Justin Lincoln's notational productions. Thoughts, text, images, sounds, and videos.
The Pirate Bay recently switched from hosted torrent files to magnet links. This change greatly reduced the size of the site, making it possible for the site to fit on a free USB key:
I’ve never used Pirate Bay, but between their newfound interest in 3D printing, and finding new means of distribution I do admire their forward thinking.“I did a complete snapshot of ALL the Pirate Bay torrents, in case somebody wants to close it or something similarly crazy,” he told TorrentFreak.

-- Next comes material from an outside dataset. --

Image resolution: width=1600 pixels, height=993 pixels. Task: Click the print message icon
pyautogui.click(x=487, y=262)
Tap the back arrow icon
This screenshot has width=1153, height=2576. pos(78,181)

Using this script, “allisfine” managed to copy the title, id, file size, seeds, leechers and magnet links of 1,643,194 torrents. Comments were not copied to keep the files as small as possible, and the end result is a full copy of all magnet links on The Pirate Bay in a 90 megabytes file, 164 megabytes unzipped.

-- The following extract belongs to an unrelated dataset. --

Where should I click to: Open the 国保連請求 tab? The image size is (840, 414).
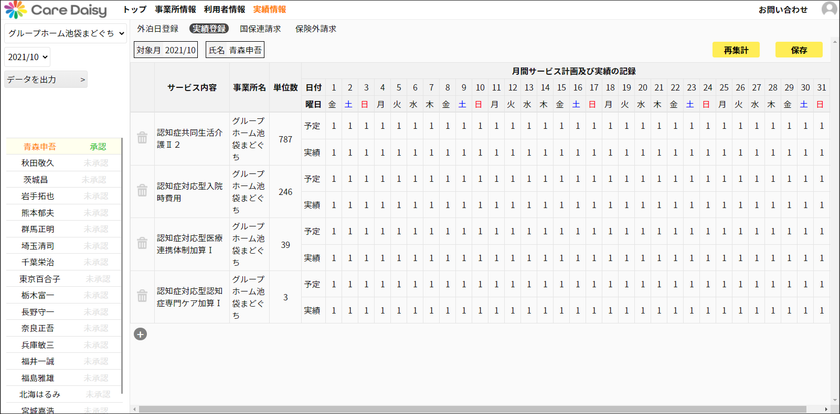pyautogui.click(x=260, y=29)
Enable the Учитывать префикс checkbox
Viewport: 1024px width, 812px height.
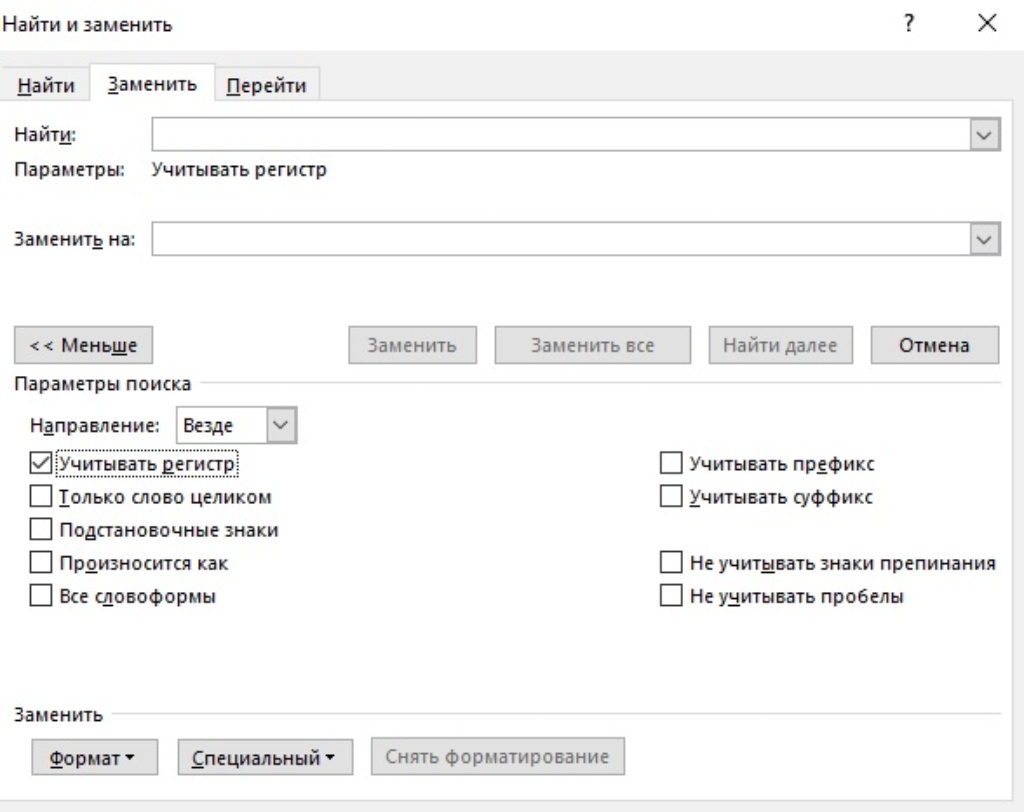(670, 464)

The magic of BitTorrent was that it distributed files across a network of computers, rather than a single server. This redundancy made sharing faster, more robust, and helped creating a feeling of anonymity (BT is easy to track, but there are so many sources it’s easy to get lost in the crowd).
An easily downloadable Pirate Bay is the beginning of the next step, distributing the website itself. Within a year, I bet there will be a version of the Pirate Bay that uses a BitTorrent like hosting mechanism, where there’s not a single server but thousands of distributed hosts. As I understand it, such a system, without a URL, would have been immune to SOPA as it was written.